An inner join was used in order to ensure that no values will be NaN in the newly formed table. Now that we've joined, we can filter out the columns which aren't relevant. 

In [None]:
joinedData = joinedData[['country_x', 'regime_nr', 'totalCO2emission']]
joinedData.shape
joinedData.head()

It looks like we haven't lost any rows, so all the data from the joined table for each of these columns should be present.  
Let's now do a groupby on government type. 

In [None]:
g = joinedData.groupby('regime_nr')
g.size()

The next step is to aggregate data for the groupby object we have generated. Let's first try taking the mean of the CO2 emissions for each of these columns. 

In [None]:
g.totalCO2emission.mean()

It looks like countries which have a single party government have a large mean of CO2 emissions. Perhaps this is because there are outlier countries, like China. Let's take the median, which is less prone to outliers, and see if our results differ. 

In [None]:
g.totalCO2emission.median()

In [None]:
joinedData[joinedData.regime_nr == 'Monarchy']
joinedData[joinedData.country_x == 'Iran']

Median results give more insight into what may be going on. Democracies, Monarchies, and Single Party states appear to emit more CO2 emissions than nations which have military governments or multiparty systems. However, based on the differences between the mean and median, Single Party states and Democracies contain a few outlier countries which emit a lot more CO2 than the rest.  
  
  Let's now visualize the results. 

In [None]:
joinedData.sort_values('totalCO2emission').plot.bar('country_x', 'totalCO2emission', figsize=(25,5))

Due to the large number of countries, let's focus on the countries which are major emitters. 

In [None]:
majorEmitters = joinedData[joinedData.totalCO2emission > 20000]
majorEmitters.shape

In [None]:
majorEmitters.sort_values('totalCO2emission', ascending=False).plot('country_x', 'totalCO2emission', 
                                                                    kind='bar', figsize=(20,5))

As predicted, a few countries which emit a lot of CO2, like China and the United States, impact the mean for Single Party systems and Democracies significantly. 

## Conclusion: 


Of the five types of governmental systems in the Stanford dataset, it appears that democracies, single party states, and monarchies emit more CO2 into the atmosphere than military states and multi-party systems. However, as seen from the bar graph, a few countries emit substantially more CO2 than the vast majority of other nations. These include China, The United States, and India.

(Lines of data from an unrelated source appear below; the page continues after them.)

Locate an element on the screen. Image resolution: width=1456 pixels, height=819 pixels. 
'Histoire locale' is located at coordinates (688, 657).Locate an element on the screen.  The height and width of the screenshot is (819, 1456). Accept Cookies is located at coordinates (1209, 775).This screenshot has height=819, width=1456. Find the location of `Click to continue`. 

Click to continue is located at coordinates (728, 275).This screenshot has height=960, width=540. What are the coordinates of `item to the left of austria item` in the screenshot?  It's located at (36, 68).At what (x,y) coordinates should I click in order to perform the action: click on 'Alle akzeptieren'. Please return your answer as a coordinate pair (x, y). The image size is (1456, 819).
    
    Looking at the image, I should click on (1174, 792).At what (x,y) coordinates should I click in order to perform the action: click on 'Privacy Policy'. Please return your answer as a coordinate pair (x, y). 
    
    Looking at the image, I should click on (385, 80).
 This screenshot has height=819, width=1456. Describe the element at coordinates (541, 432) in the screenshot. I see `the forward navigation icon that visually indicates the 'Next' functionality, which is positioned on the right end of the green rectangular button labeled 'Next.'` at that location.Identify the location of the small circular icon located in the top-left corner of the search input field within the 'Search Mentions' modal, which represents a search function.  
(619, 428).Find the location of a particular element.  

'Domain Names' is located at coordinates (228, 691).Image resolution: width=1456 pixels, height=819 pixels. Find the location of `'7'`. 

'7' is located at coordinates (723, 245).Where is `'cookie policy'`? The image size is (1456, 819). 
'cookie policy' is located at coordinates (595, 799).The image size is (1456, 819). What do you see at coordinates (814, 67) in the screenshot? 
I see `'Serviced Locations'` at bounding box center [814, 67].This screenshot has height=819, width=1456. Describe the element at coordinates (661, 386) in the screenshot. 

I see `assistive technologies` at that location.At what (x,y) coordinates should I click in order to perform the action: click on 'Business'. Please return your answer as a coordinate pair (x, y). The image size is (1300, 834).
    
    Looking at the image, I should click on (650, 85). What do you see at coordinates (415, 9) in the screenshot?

In fact, China emits about 2x as much CO2 as the US, which in turn emits more than 2x as much CO2 as India. Countries like China and the United States are responsible for drastically increasing the mean number of emissions of their respective government type. 

One limitation of this analysis is that a specific government type may be significantly impacted by one or two countries. For example, if China was removed from this analysis, then the emissions of Single Party states would be substantially lower. Therefore, the aggregation step is outlier-prone, especially when aggregating by mean. 

A logical next step from this analysis would be to analyze which of the nations that are major emitters of CO2 are world powers. Moreover, it may be more valuable to group countries by other criteria, like whether a given nation is developed, developing, or underdeveloped. Another approach, for which we have already conducted some analysis, would be to classify countries by their economic status.